=== OBJECTIVE ===
Please return the entries verbatim, beginning at the line that contains "This screenshot has width=456, height=345." and continuing through the last entry, leaving the pictures out.
[start RECORDS FOR THE TASK]
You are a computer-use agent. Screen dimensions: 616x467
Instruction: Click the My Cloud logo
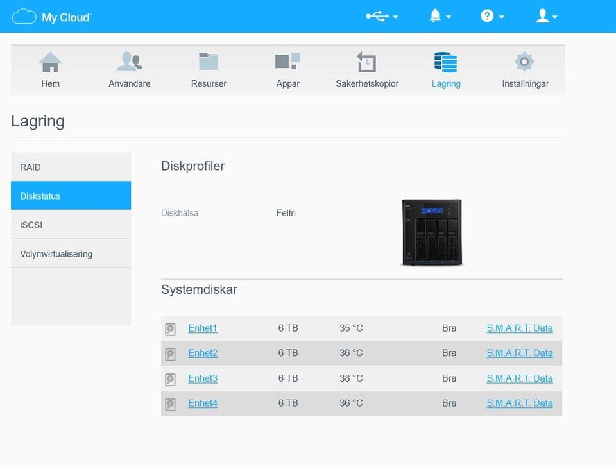click(x=52, y=17)
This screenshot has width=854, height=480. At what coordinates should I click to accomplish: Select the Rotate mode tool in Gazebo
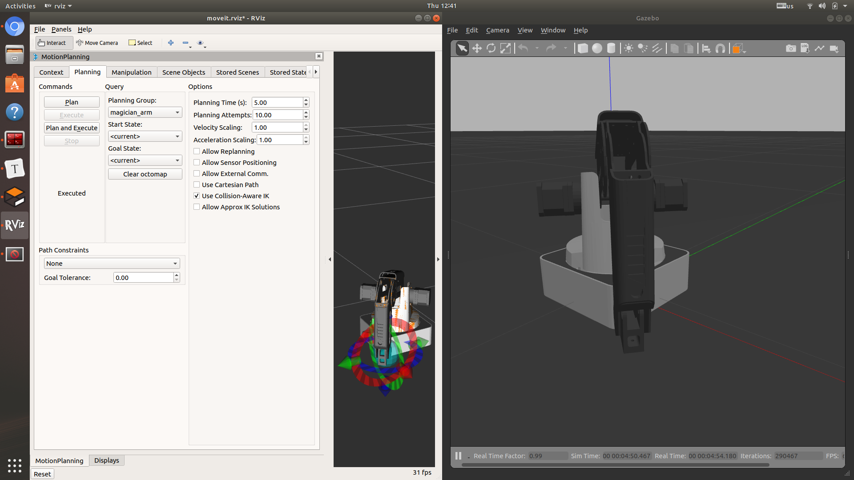(491, 48)
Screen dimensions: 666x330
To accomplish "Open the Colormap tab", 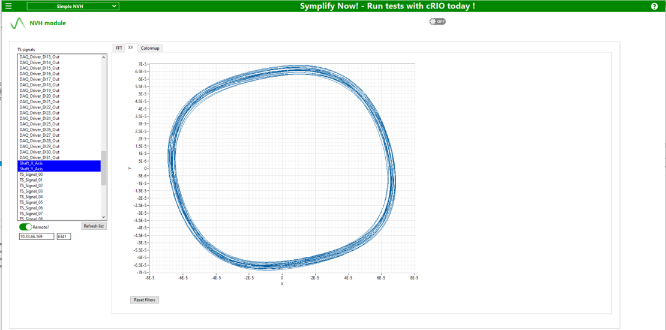I will 150,48.
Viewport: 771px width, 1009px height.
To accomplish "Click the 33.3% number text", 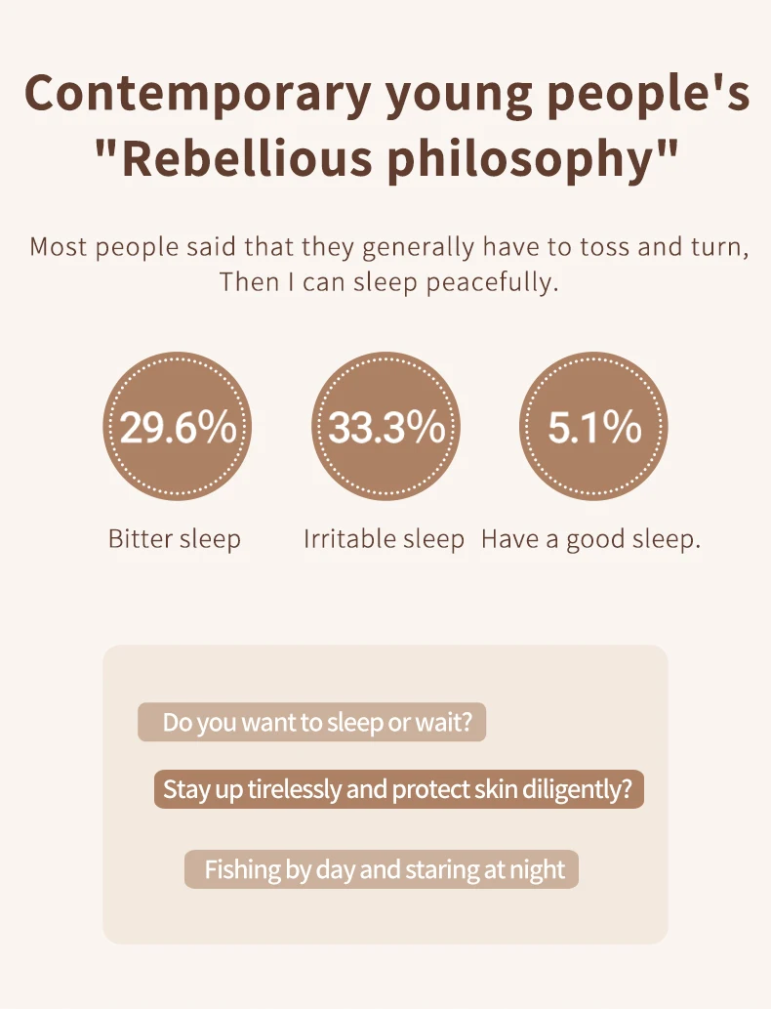I will pos(386,427).
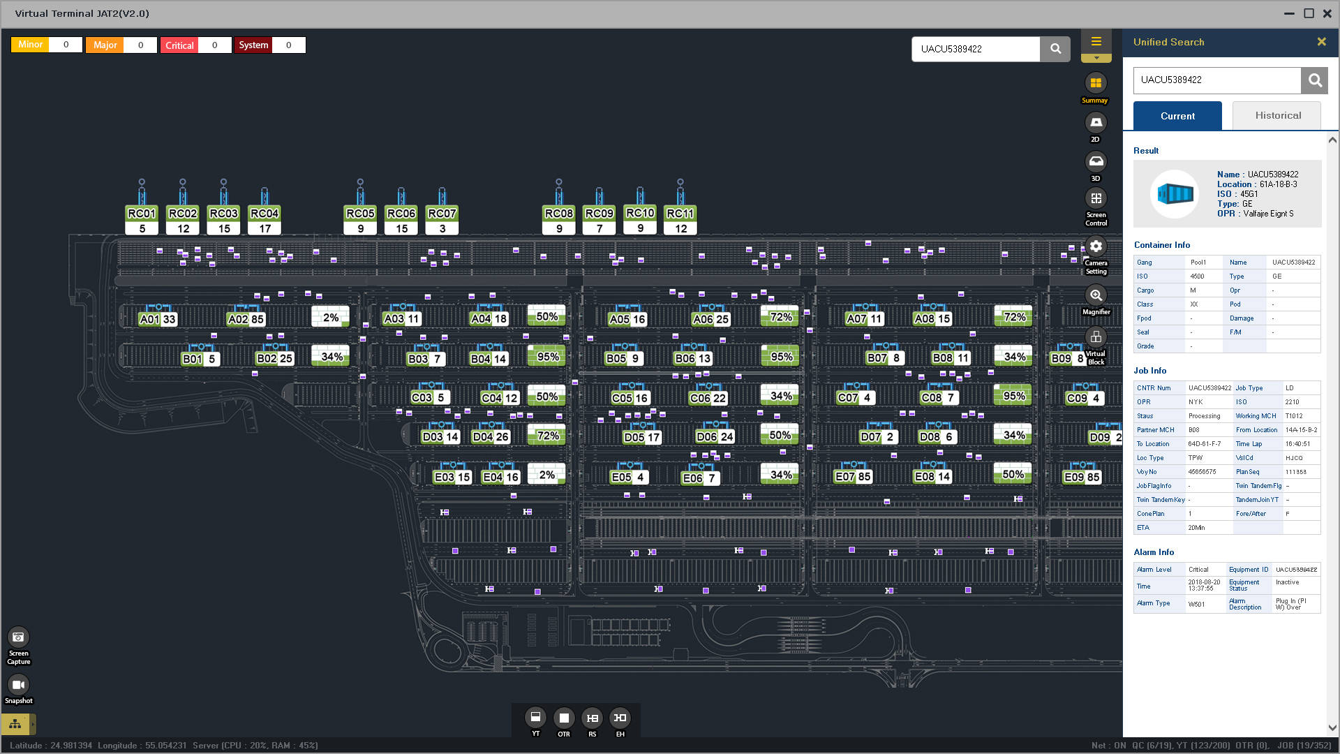Click the Snapshot camera icon
The width and height of the screenshot is (1340, 754).
tap(18, 685)
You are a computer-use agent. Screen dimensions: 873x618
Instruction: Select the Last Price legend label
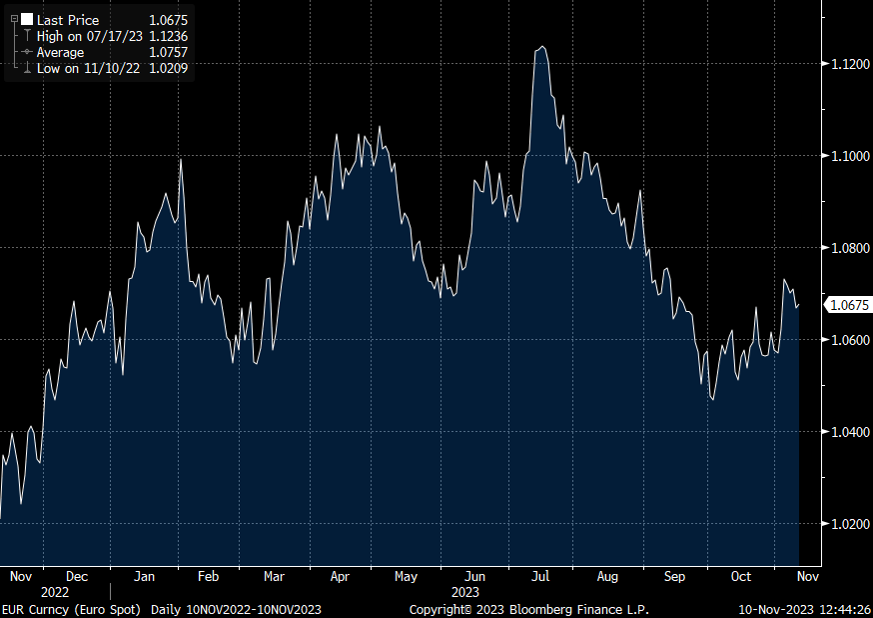68,20
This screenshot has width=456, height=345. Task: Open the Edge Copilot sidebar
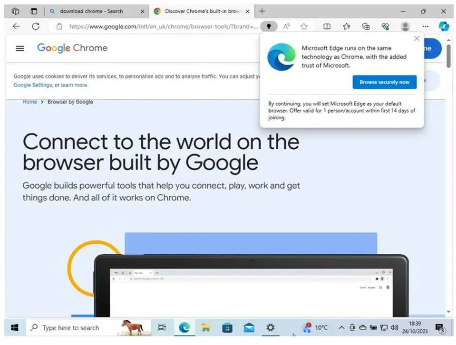(x=443, y=27)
[end RECORDS FOR THE TASK]
=== THE REPLY ===
This screenshot has width=456, height=345. Task: Open the Edge Copilot sidebar
(x=443, y=27)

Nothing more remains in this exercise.